Na técnica original a tenotomia é realizada com anestesia local no consultório, porém, temos dado preferência para a realização desse procedimento sob anestesia geral no hospital por ser muito mais seguro. A vantagem de se seguir a técnica original é a possibilidade de se usar essa técnica em crianças que não têm acesso a hospitais, porém, muitas vezes a criança fica muito agitada após a injeção do anestésico e isso prejudica o procedimento. A vantagem de se fazer sob anestesia geral é a palpação do tendão que é bem mais fácil, assim como a confecção do gesso.  Após a tenotomia, o pé é imobilizado com gesso inguino-podálico com o tornozelo a 20º de flexão dorsal e abdução acentuada (70º) por três semanas. São pontos fundamentais para o sucesso do tratamento:

 Criança deve estar calma: amamentação deve ser estimulada durante a confecção do gesso num ambiente adequado
 Duas pessoas devem fazer o gesso inguino-podálico (não pode ser feito gesso curto tipo “botinha”)
 Mínimo tempo entre a retirada e a confecção de novo gesso (preferência retirar gesso na clínica ou poucas horas antes)
 Nunca se deve forçar o pé (apenas moldá-lo bem)
 Tenotomia do tendão calcâneo deve ser realizada apenas quando resta apenas o eqüino como deformidade

Após a retirada do último gesso, a manutenção da correção é realizada por uma barra de abdução (também chamada de aparelho de Denis-Browne) em rotação externa de cerca de 70º e 10º de dorsiflexão, em uso contínuo por três meses, seguido por uso noturno num período de três a quatro anos (FIGURA 5). Quando a deformidade é unilateral o membro normal deve ficar em rotação externa de 40º.

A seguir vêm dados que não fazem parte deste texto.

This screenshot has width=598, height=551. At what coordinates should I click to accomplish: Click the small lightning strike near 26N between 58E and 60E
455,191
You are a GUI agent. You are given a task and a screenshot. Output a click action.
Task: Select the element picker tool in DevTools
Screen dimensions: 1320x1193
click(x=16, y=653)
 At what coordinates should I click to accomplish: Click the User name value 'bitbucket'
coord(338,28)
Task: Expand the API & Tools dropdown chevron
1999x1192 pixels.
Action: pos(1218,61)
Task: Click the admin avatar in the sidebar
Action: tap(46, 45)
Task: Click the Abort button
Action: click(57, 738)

Fonte: Dr. José Antonio Pinto

FIGURA 5 – A órtese de abdução deve ser usada por 3 meses após o final da fase de gessos por tempo integral, ou seja, pode ser retirada apenas para banho. Após este período deve ser mantida por mais 3 anos para uso durante o sono (12h/dia)

Há algumas dificuldades com o método, sendo a principal a adesão ao uso da órtese. A falha de se usar a órtese é a maior causa de recidiva da deformidade. A importância do uso adequado para manter a correção deve ser bem enfatizada para os pais. Aqueles que seguem corretamente o uso da órtese são os que têm o melhor resultado (FIGURA 6).

Fonte: Dr. José Antonio Pinto

FIGURA 6 – Aspecto clínico antes e depois do tratamento pelo Método Ponseti.

Hoje o método Ponseti é considerado o tratamento padrão para a maior parte da comunidade médica mundial e seu idealizador teve a oportunidade de ver sua técnica reconhecida como uma das maiores contribuições na Ortopedia. Isso se deve ao fato que os resultados com essa técnica têm sido reproduzidos por vários colegas no mundo inteiro5.

Tratamento cirúrgico:
Com o emprego da técnica de Ponseti adequada, as indicações de cirurgias extensas devem diminuir. Mesmo pacientes com pés inveterados têm benefício de manipulação gessada antes de se fazer qualquer procedimento cirúrgico e, algumas vezes, podem ser totalmente corrigidos. 6 Assim, provavelmente no futuro serão cada vez mais raras as indicações de liberações cirúrgicas mais amplas.

REFERÊNCIAS:

1.FOSTER BK, FURNESS ME, MULPURI K. Prenatal ultrasonography in antenatal orthopaedics: a new subspecialty. J Peditar Orthop 22(3) :404-409, 2002.

2.LOURENÇO AF, DIAS LS, ZOELLICK DM, SODRE H. Treatment of residual adduction deformity in clubfoot: the double osteotomy. J Pediatr Orthop 21: 713-718, 2001.

3.PONSETI IV – Congenital clubfoot. Fundamentals of treatment. Oxford/New York. Oxford Press, 1996.

4.PONSETI IV – Clubfoot management. J Pediatr Orthop 20 (6): 699-700, 2000.

5.HERZENBERG JE, RADLER C, BOR N. Ponseti versus traditional methods of casting for idiopathic clubfoot. J Pediatr Orthop 22: 517-522, 2002.

6.LOURENÇO AF, MORCUENDE JA. Correction of neglected idiopathic club foot by the Ponseti method. J Bone Joint Surg Br. 2007;89(3):378-81.